Another way to perform averaging (trades off low SNR sync for faster measurement updates) is to average after computing the channel response (Figure 5) over multiple measurements. Select MeasSetup > Average > RMS Video (Exponential) and set the default type to RMS. This method uses RMS averaging for some of the VSA results and vector averaging for the channel response traces. After averaging, the main peak is approximately 70 dB above the noise floor, which is an improvement of 25 dB.

PathWave
Figure 5. PathWave VSA results after vector averaging

This channel sounding solution also supports multiple receive channels so you can measure relative differences in channel responses. This ability is useful when antennas point in different directions or have different polarizations.

Summary

6G research requires channel sounding at sub-THz frequency bands to determine channel propagation characteristics. Key metrics include EVM, BER, and data throughput to achieve individual rates of 100 Gb/s. Wide modulation bandwidths of up to 10 GHz occupied bandwidth introduce significant linear amplitude and phase impairments from both the radio hardware and the channel.

This article demonstrates how Keysight’s Sub-THz Testbed can perform channel sounding using channel sounding signal generation and analysis software.

Acknowledgments

Keysight Technologies would like to acknowledge Virginia Diodes Inc. (VDI) for providing the VDI D- and G-band hardware shown in this article.

Resources

To learn more, please read : A New Sub-Terahertz Test Bed for 6G Research – White Paper.

About the Authors

Caleb Dougherty is a Software R&D Engineer on the PathWave Vector Signal Analysis software team. He joined Agilent in 2007 and has helped develop several different analysis modes in the VSA including DOCSIS 3.1 DS, 802.15.4z HRP UWB, 802.11be, and Channel Sounding. He has an MSEE degree from the University of Washington.

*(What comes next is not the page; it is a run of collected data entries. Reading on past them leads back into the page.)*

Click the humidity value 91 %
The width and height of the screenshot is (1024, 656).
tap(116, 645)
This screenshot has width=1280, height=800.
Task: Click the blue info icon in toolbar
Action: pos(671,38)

Greg Jue is a 5G/6G System Engineer at Keysight Technologies, working on emerging millimeter-wave applications beyond 50 GHz. Greg authored Keysight’s new whitepaper “A New Sub-Terahertz Testbed for 6G Research”, and was a technical contributor to Keysight’s new “Engineering the 5G World” ebook. Greg has worked in Keysight’s 5G team, Aerospace/ Defense applications team, High Performance Scopes team, and in EEsof, specializing in 5G, WLAN 802.11ac, LTE, WiMAX, Aerospace/Defense and SDR applications. Greg wrote the design simulation section in Agilent Technologies LTE book, and has authored numerous articles, presentations, application notes, and whitepapers including Keysight’s “Implementing a Flexible Testbed for 5G Waveform Generation and Analysis”. Greg pioneered combining design simulation and test solutions at Agilent Technologies, and has authored many application notes on combining simulation and test for emerging technologies. Before joining HP/Agilent in 1995, Greg worked on system design for the Deep Space Network at the Jet Propulsion Laboratory, Caltech University.